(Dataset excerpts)
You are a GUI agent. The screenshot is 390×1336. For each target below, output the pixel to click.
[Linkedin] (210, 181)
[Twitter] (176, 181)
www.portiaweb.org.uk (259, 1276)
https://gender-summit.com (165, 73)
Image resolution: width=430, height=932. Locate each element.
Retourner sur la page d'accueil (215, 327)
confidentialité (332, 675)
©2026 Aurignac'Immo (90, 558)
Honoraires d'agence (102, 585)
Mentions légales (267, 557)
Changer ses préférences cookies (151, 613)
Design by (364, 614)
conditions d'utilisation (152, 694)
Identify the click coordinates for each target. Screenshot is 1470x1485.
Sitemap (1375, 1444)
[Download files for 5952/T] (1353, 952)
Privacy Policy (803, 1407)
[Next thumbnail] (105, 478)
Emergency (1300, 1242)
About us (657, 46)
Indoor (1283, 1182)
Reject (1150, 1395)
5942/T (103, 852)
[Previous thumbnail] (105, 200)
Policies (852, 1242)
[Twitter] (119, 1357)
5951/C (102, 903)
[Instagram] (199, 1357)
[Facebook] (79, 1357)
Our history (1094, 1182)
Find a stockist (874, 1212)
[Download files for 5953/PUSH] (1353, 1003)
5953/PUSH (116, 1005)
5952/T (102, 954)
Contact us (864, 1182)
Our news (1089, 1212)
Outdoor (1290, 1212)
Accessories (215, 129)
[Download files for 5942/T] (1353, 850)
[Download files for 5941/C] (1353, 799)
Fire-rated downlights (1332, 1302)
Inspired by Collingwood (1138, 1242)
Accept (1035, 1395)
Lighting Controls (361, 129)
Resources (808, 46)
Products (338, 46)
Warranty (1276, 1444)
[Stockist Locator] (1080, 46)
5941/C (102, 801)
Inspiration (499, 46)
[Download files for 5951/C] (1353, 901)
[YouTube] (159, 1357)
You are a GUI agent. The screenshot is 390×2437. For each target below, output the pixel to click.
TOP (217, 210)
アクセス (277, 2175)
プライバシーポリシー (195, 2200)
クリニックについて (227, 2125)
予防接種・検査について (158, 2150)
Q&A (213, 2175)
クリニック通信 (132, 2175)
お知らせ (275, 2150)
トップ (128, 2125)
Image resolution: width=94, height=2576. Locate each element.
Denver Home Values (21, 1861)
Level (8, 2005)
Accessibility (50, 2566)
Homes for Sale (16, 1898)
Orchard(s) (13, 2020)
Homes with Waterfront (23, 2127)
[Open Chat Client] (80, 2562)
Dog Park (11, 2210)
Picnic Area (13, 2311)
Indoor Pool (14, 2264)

* **TASK DETAILS**
Which lines above include the string "Image"? Show them.

* **SOLUTION BELOW**
Image resolution: width=430, height=932. Locate each element.
Image resolution: width=94, height=2576. Locate each element.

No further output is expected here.